March 2003, Volume 25, No. 3
Original Articles

How well do we know chronic hepatitis B patients in Hong Kong family practice? A pilot study

Y T Wun 溫煜讚, J A Dickinson 狄堅信

HK Pract 2003;25:108-113

Summary

Objective: To survey (a) family physicians' awareness of patients with chronic hepatitis B (CHB), (b) some characteristics about these patients including e-antigen and alanine aminotransferase (ALT).

Design: A convenient sample of family physicians (FPs) in East New Territories and East Kowloon.

Subjects: 1285 patients aged 30-69 years from 15 FPs in private practice.

Main outcome measures: Knowledge of HB status, patients' demographic data, HB surface- and e-antigen, ALT and alpha-foetoprotein in selected patients.

Results: FPs knew the HB status in only 20% patients while 45% patients knew their own. 44% patients were not vaccinated. 633 patients agreed to an office-test: 60 were positive for surface-antigen (HBsAg) and 6 positive for e-antigen (HBeAg).
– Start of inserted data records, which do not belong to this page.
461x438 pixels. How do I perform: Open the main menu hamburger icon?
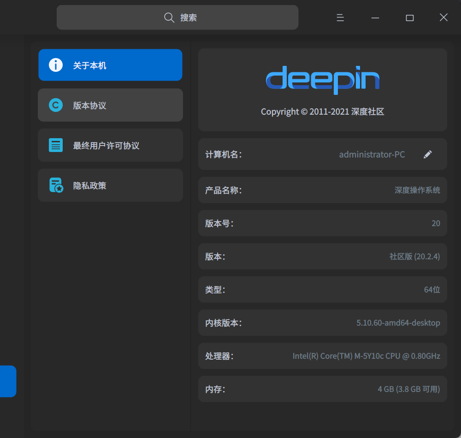point(340,18)
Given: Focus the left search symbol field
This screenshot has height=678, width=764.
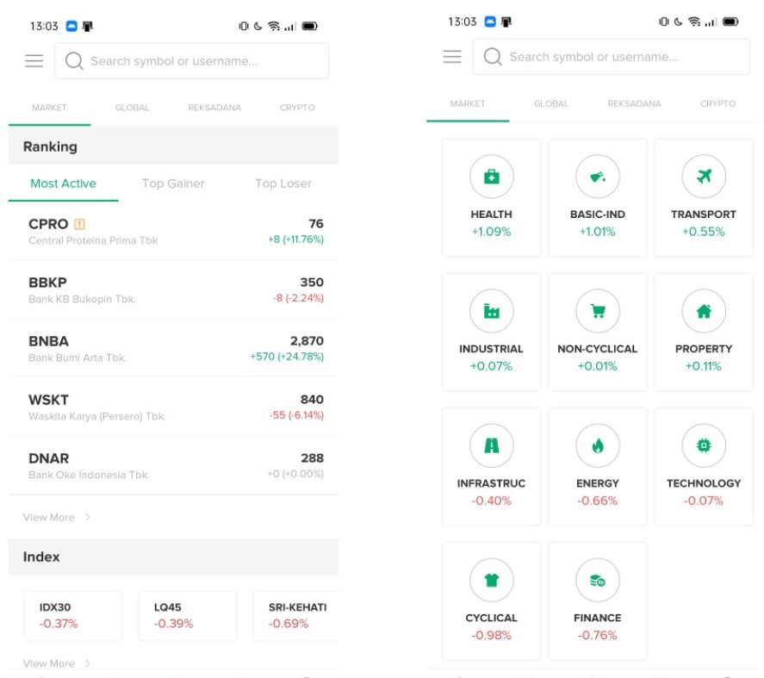Looking at the screenshot, I should coord(192,61).
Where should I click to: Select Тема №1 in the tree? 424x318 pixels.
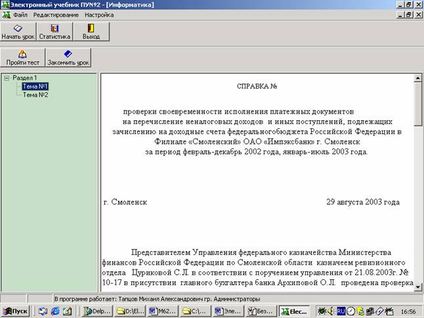point(35,86)
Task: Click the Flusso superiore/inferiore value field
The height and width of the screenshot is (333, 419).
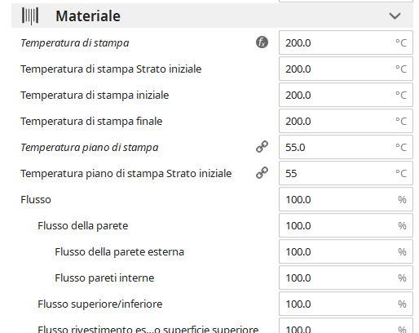Action: 346,304
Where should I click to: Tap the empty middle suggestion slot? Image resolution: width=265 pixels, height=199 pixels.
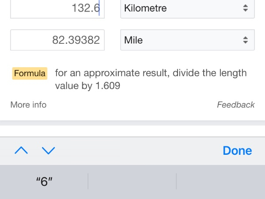point(132,182)
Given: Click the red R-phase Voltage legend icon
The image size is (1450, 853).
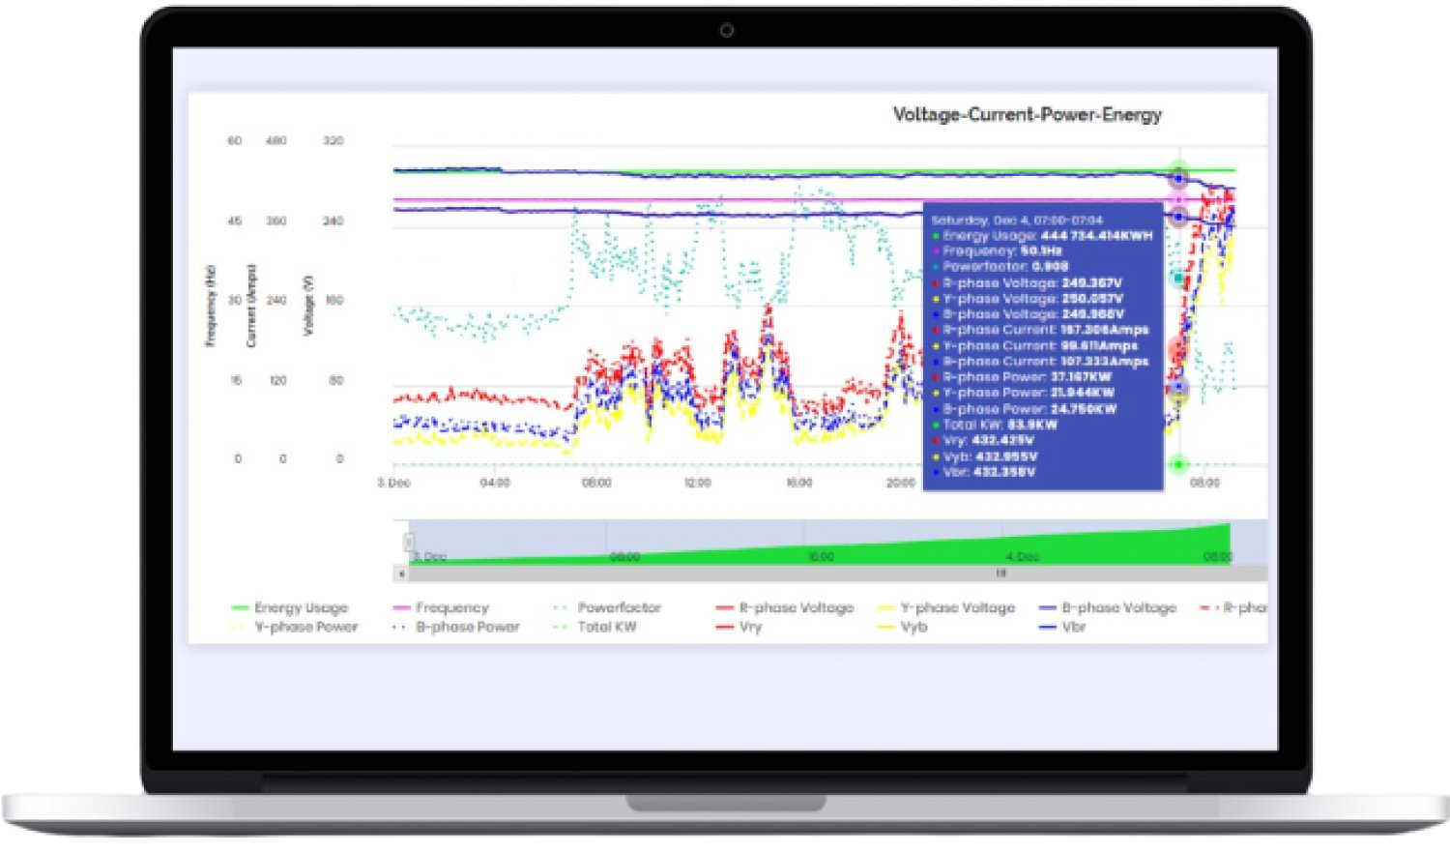Looking at the screenshot, I should coord(723,607).
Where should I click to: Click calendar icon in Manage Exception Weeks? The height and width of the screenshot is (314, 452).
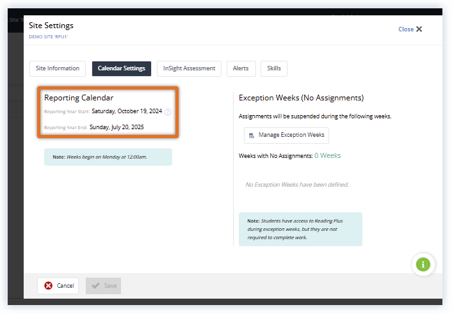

Six months later, 105 patients returned for laboratory tests. Of 68 patients with history of "carriers" or tested HBsAg+ve by office-test, 62 were confirmed to have CHB with 6 also HBeAg+ve. Two of 65 HBsAg+ve patients had ALT higher than 100IU/L, none had abnormal alfpha-foetoprotein. 14% of patients known to be "carriers" were HBsAg-ve. The prevalence of CHB was estimated to be 8.3%-9.2% and that of HBeAg+ve in CHB to be 9%. The HBeAg+ve patients were likely younger, male and with higher ALT than those HBeAg-ve.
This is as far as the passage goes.